Activity —
Whenever the string "browser" appears in a line below, please copy the line out.

** Opening Exercise material block **

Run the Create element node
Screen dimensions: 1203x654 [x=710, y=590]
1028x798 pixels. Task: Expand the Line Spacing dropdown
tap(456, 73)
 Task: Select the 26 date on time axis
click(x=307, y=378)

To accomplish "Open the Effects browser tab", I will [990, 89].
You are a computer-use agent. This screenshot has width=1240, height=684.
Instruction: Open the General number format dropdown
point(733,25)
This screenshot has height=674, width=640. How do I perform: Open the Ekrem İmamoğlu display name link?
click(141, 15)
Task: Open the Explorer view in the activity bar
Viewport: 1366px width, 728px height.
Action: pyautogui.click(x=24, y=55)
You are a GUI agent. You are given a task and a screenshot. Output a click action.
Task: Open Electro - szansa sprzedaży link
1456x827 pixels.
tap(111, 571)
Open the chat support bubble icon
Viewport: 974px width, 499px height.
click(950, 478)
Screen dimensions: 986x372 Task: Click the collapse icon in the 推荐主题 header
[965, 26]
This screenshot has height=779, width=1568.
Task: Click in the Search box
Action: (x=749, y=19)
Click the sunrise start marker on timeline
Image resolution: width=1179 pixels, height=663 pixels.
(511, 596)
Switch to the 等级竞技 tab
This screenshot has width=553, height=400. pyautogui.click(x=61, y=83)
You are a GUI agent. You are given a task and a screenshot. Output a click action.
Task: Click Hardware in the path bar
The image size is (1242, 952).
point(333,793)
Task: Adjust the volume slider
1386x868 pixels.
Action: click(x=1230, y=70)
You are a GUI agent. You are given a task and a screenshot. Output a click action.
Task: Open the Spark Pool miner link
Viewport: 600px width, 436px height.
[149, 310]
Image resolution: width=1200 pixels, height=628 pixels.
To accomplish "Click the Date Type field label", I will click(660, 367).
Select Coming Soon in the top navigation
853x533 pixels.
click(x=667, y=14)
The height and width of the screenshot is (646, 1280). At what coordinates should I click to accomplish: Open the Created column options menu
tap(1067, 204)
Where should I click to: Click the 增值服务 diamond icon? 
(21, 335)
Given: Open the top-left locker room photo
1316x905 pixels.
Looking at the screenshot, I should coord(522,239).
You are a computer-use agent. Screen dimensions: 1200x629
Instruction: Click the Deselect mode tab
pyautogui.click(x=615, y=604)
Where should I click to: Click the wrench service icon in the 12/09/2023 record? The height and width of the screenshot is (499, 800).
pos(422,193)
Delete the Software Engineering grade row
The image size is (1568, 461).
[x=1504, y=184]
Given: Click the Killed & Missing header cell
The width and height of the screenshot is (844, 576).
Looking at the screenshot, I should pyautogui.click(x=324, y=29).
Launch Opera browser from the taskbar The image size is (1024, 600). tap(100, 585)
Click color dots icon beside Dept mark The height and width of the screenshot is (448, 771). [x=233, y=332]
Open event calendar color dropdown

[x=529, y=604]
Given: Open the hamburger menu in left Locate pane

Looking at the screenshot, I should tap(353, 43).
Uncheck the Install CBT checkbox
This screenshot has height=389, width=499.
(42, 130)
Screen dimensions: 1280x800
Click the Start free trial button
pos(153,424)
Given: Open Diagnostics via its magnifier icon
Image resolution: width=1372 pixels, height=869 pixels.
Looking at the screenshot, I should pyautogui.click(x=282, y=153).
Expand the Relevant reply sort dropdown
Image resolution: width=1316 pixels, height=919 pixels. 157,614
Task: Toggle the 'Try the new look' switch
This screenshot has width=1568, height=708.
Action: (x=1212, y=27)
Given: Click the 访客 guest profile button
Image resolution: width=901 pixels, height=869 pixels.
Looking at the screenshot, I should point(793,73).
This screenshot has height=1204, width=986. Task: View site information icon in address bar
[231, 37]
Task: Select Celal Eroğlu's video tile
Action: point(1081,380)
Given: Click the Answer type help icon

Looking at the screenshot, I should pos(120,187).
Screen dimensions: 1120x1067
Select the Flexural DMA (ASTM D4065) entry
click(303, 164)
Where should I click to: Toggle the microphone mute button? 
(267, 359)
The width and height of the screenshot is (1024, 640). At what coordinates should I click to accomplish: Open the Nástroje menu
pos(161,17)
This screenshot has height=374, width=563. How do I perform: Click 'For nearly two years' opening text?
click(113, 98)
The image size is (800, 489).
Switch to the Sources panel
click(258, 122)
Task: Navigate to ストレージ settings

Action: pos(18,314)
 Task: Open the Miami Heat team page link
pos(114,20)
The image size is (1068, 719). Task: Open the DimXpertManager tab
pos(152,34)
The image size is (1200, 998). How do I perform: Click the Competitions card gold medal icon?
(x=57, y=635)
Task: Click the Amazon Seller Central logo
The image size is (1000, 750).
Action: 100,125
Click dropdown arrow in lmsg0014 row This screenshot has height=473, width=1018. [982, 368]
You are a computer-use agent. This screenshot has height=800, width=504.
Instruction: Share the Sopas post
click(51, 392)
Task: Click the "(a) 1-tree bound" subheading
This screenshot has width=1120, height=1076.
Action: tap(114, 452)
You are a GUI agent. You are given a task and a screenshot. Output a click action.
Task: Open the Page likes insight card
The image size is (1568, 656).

** Closing Exercise material block **

Solved problem —
To accomplish "Open the Effects browser tab", I will [990, 89].
Launch Opera browser from the taskbar The image size is (1024, 600). tap(100, 585)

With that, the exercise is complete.